Kirtland welcomes new lab

  • Published
  • By Connie Rankin
  • 377th Air Base Wing Public Affairs
A ribbon-cutting ceremony on April 21, officially opened of the Air Force Research Laboratory's Battlespace Environment Laboratory building. The 145,000-square-foot facility will house more than 300 people with an annual operating budget of approximately $89 million. The facility is operated by the Battlespace Environment division of AFRL's Space Vehicles Directorate.

The division was previously, at Hanscom AFB, Mass., and moved to New Mexico as a result of the 2005 Base Realignment and Closure process. The primary mission of the division is to detect and understand threats to warfighting systems in the aerospace environment and to provide a means to eliminate or mitigate those threats.

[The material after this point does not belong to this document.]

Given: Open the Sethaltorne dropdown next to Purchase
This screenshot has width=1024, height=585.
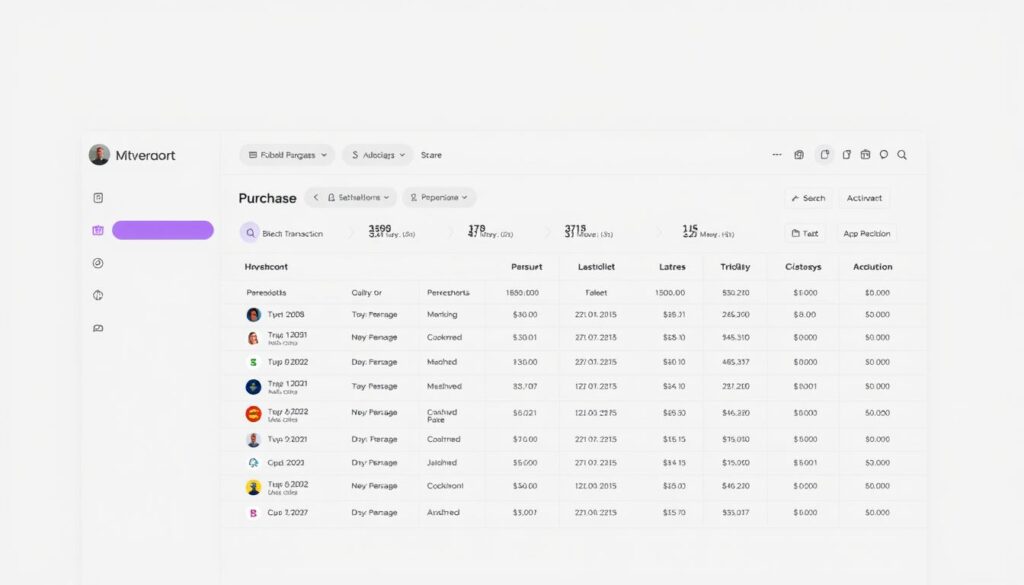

The $59.5 million facility has two centers: the Space Weather Center of Excellence, which conducts research on measuring, forecasting and determining the mission impacts of the natural environment, including space, and the Battlespace Surveillance Innova tion Center, which develops space-based detection capabilities. The division also has scientists and engineers at Sacramento Peak Observatory in southern New Mexico, and the High Frequency Active Auroral Research Program facility in Gakona, Alaska. The facility will accommodate approximately 220 tons of equipment.

On March 28, the first of 74 semitrailer trucks arrived. Current personnel are being relocated and all the moves should be complete by September 2011.
Hiring has been underway since 2009 to fill highly technical as well as traditional support staff positions.